- Provided entries -

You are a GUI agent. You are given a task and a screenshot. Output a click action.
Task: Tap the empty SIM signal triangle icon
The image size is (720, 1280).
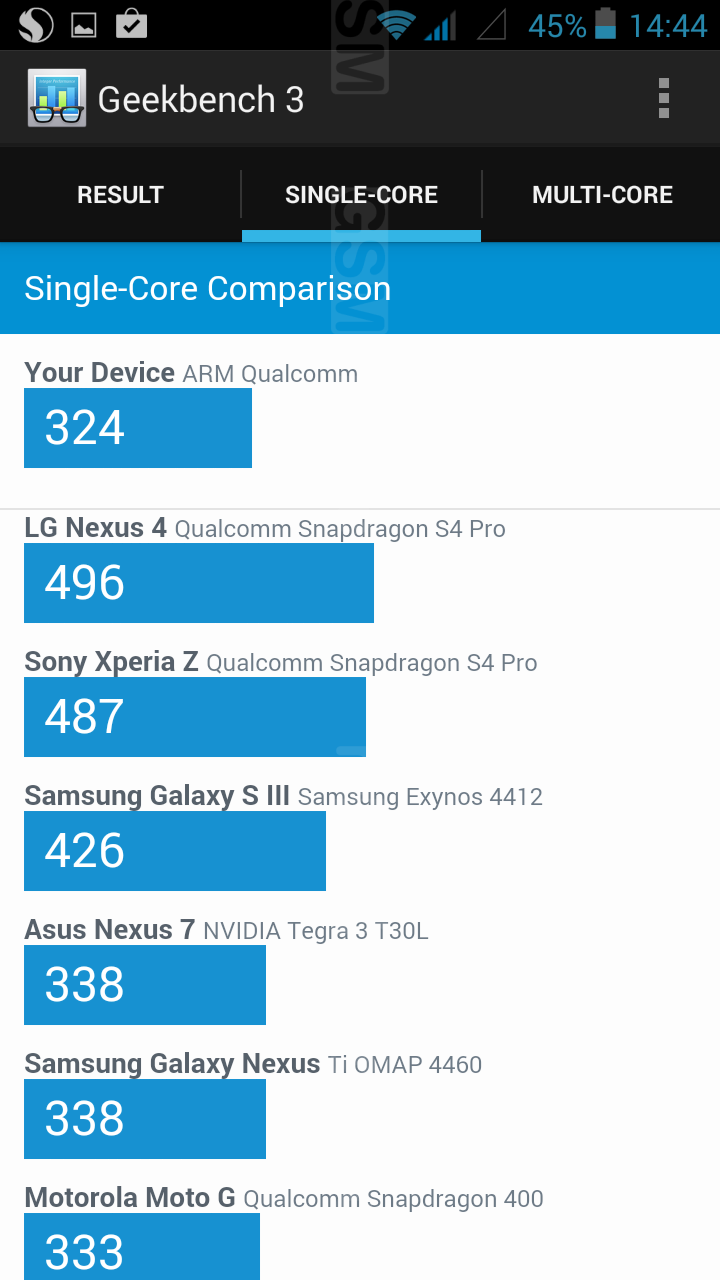point(491,25)
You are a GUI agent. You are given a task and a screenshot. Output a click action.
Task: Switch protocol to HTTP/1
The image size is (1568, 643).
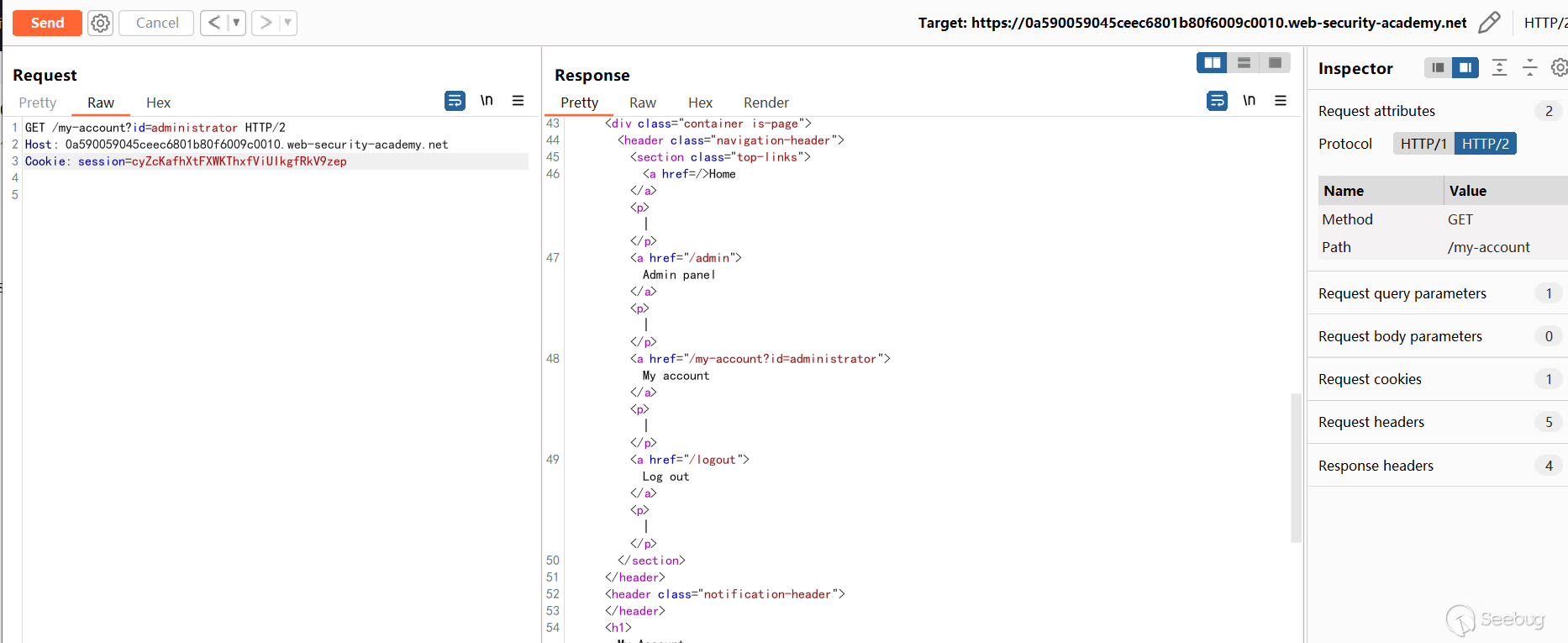pos(1423,144)
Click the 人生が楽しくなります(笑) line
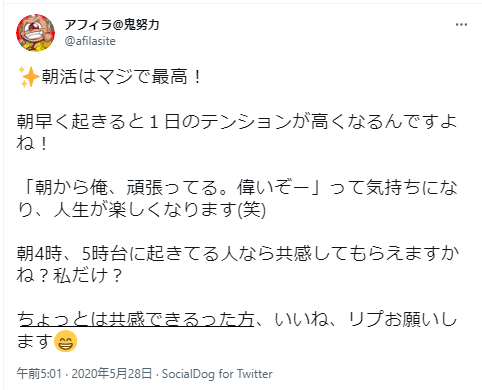The image size is (482, 390). click(x=159, y=210)
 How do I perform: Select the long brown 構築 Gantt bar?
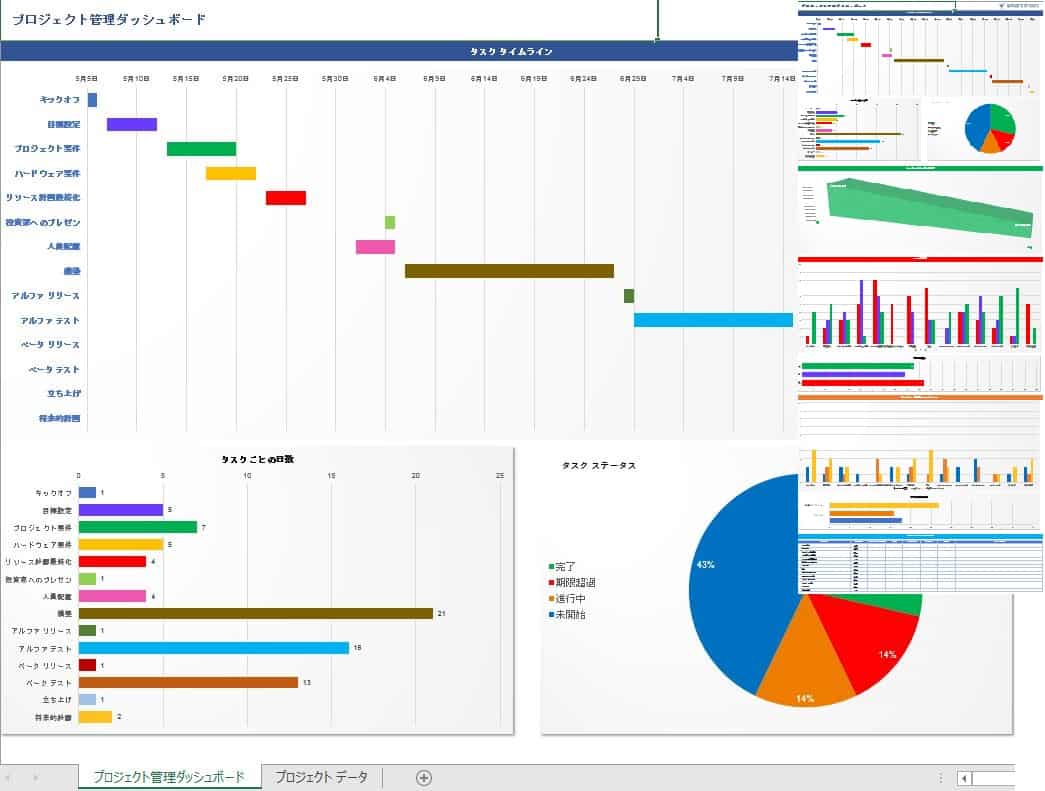[x=509, y=271]
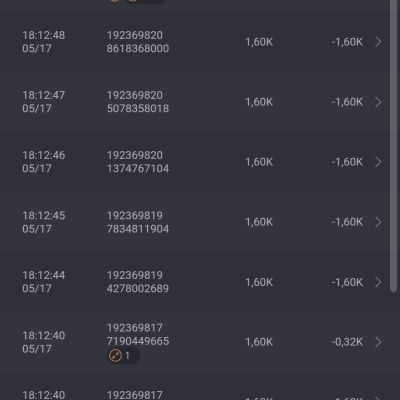The image size is (400, 400).
Task: Open chevron for order 1374767104
Action: 378,162
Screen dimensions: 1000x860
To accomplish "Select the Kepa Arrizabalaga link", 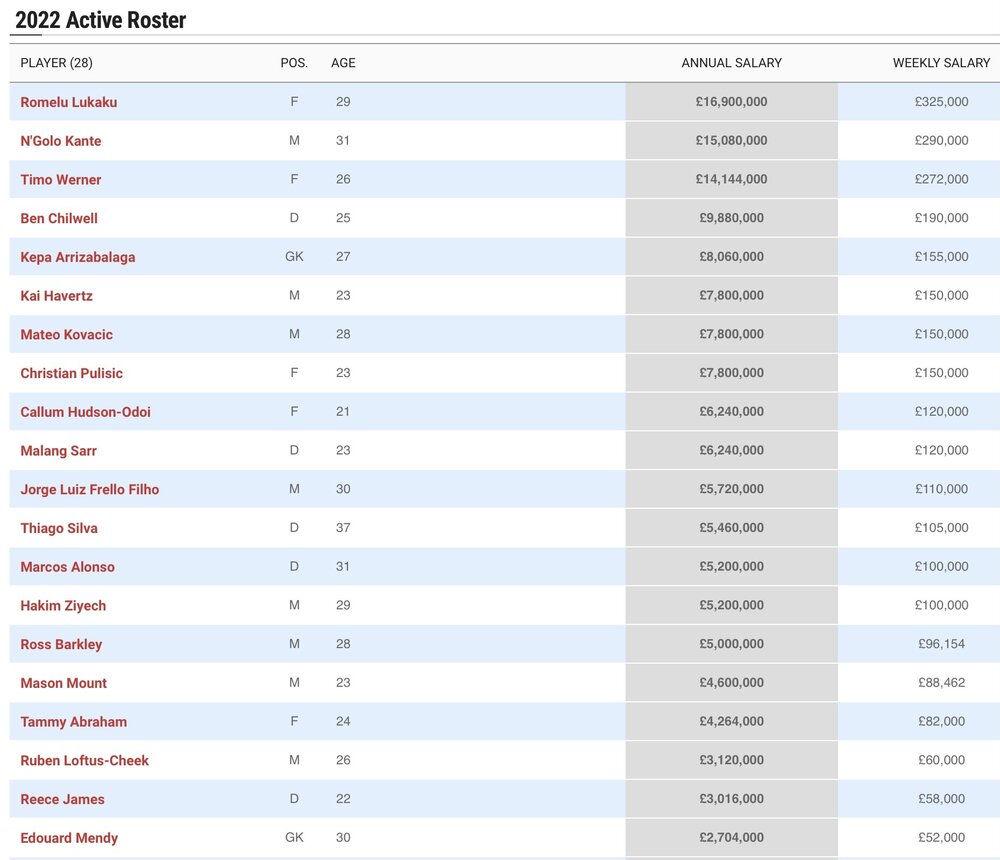I will 78,257.
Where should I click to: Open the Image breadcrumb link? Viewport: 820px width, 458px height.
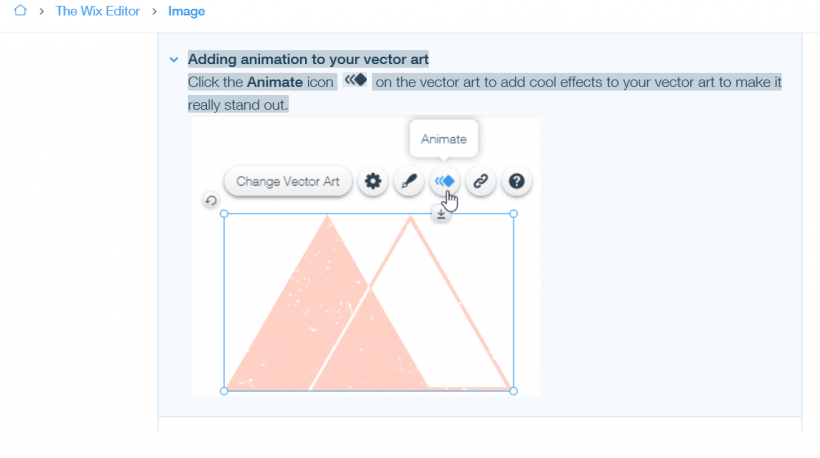pyautogui.click(x=186, y=11)
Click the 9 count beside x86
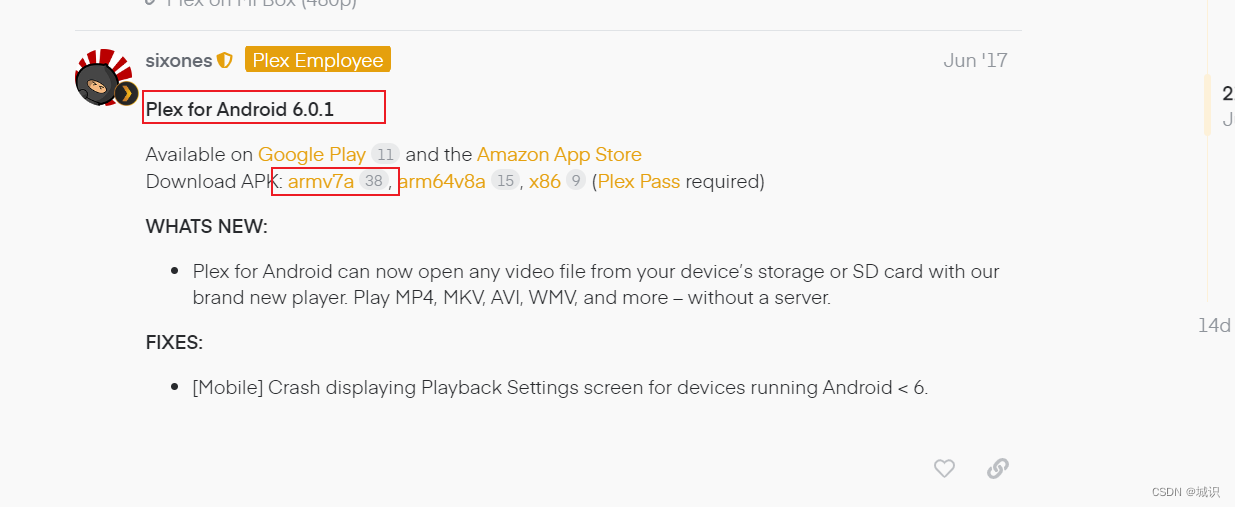This screenshot has height=507, width=1235. coord(575,181)
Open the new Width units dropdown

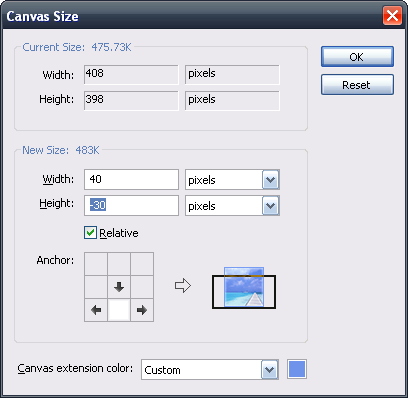[270, 180]
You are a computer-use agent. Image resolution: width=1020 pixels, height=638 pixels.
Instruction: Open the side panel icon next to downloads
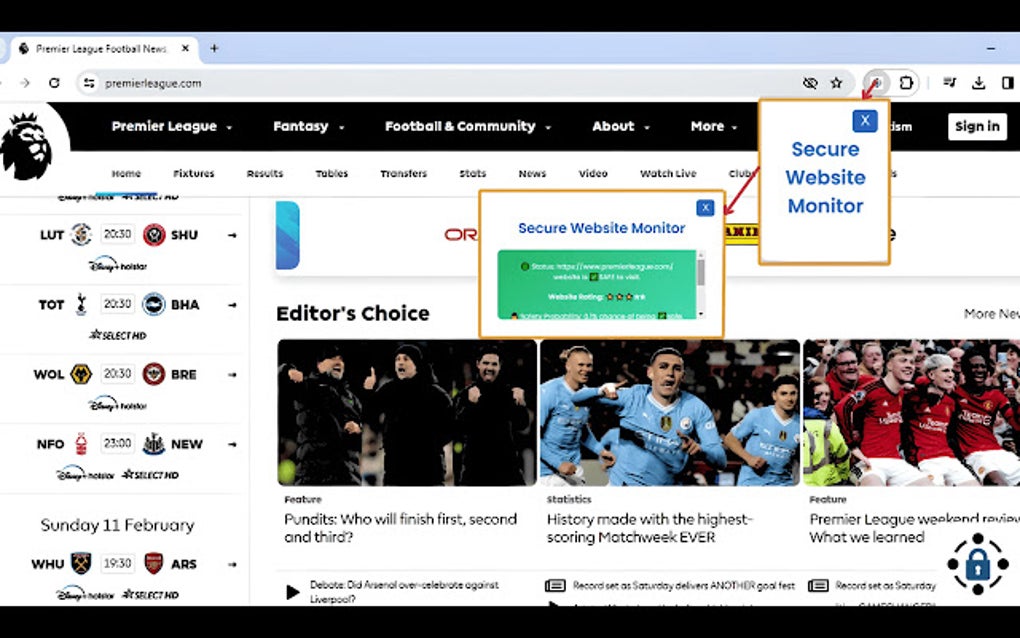point(1009,82)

- Instructions for the task -
Retype only the lines from the one with "You are a computer-use" through the final line of the entries, please, and keep the pictures out.

- Completed task -
You are a computer-use agent. Image resolution: width=1020 pixels, height=638 pixels.
Instruction: Open the side panel icon next to downloads
point(1009,82)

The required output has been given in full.